• **Given passage**
◇ ◇ ◇ ◇ ◇
The following are videos of our initial sessions, which I conducted where she feels safest in her home (the bathroom).
Collar grabs scare Lana, and I don’t want to make recall training scary by adding it in before she’s ready. I also add a word, “collar,” as a cue so she knows what’s going to happen (surprises are scary for fearful dogs.) I then mark once I’ve gently grabbed her collar and feed with my hand still on the collar. We’re practicing in her safe place, and she has room behind her and in front to move in case she needs a break. Note the behaviors she’s offering to get more cookies – offering behaviors and showing play show she’s feeling safe and enjoying the training.
Name game and eye contact
Before adding in movement toward me, I want Lana to learn that hearing her name means making eye contact with me. I pay heavily for each successful trial to strengthen the behavior. Only until she’s consistently (and comfortably) making eye contact immediately upon hearing her name will I move forward in the training plan.
◇ ◇ ◇ ◇ ◇
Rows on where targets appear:

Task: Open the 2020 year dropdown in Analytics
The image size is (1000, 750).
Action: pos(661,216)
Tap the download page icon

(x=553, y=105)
◇ ◇ ◇ ◇ ◇
• **Tasks and exercises**
(A) In the passage on training Lana, what word is used as a cue before her collar is grabbed?
(B) Write the next part of the passage on training Lana, picking up after its final sentence.

• **Answers for the tasks**
(A) "Collar."

(B)
I train this way because, despite taking more time and patience, it teaches the behavior without compromising Lana’s emotional health or feeling of safety. Spending time upfront creating trust and safety saves time down the road and ultimately results in a stronger behavior.
– Maureen Backman, MS, CTC, PCT-A is the owner of Mutt About Town dog training in San Francisco. She is also the founder of The Muzzle Up! Project and Muzzle Up! Online. To get in touch, email her at firstname.lastname@example.org. To purchase her training DVDs, visit Tawzer Dog.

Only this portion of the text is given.